_Supplied data_:
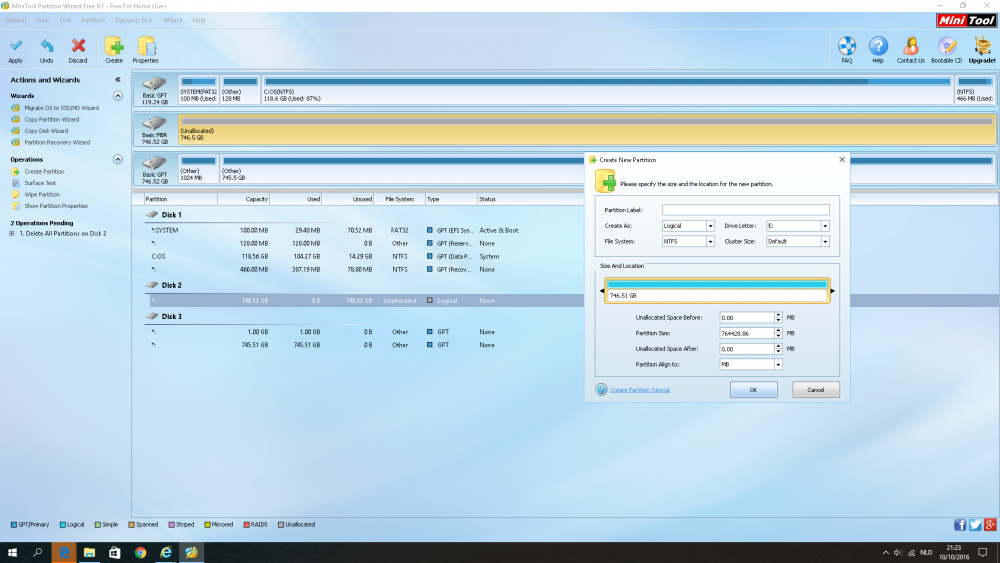This screenshot has height=563, width=1000.
Task: Click the Properties toolbar icon
Action: [x=146, y=46]
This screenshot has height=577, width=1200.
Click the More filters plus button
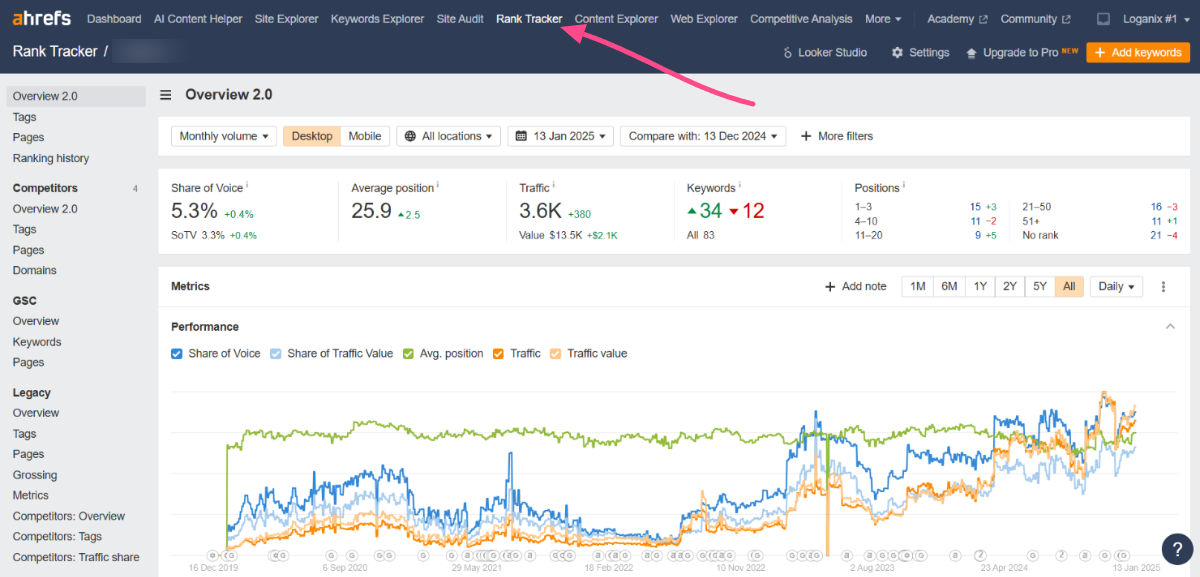806,136
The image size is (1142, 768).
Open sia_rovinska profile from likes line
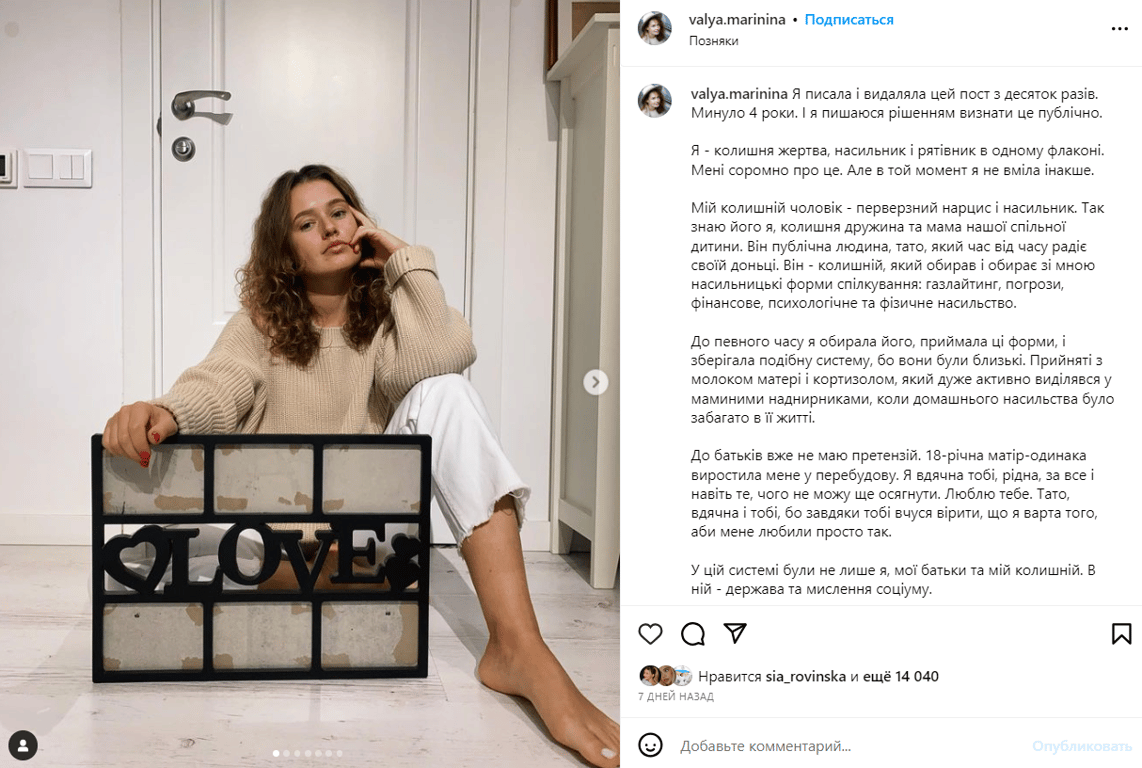806,676
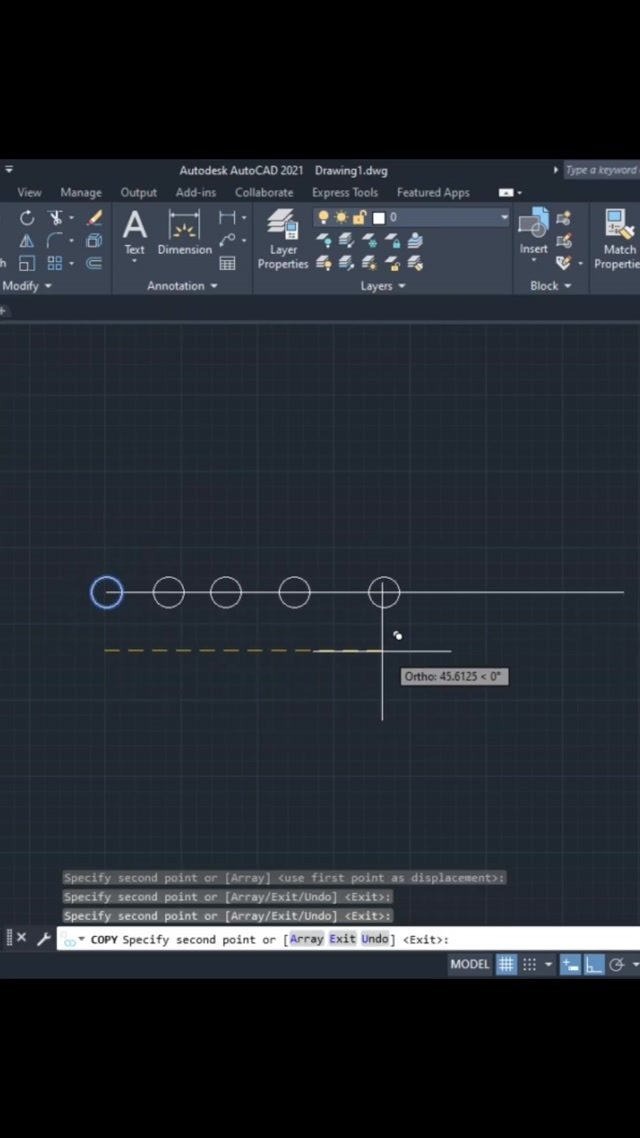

_Task statement_:
Begin at the line containing "This screenshot has height=577, width=1200." and restate exactly every line through the end of the material, skipping the pictures.

_Response area_:
This screenshot has height=577, width=1200.
Click the More filters plus button
806,136
The image size is (1142, 768).
Open sia_rovinska profile from likes line
806,676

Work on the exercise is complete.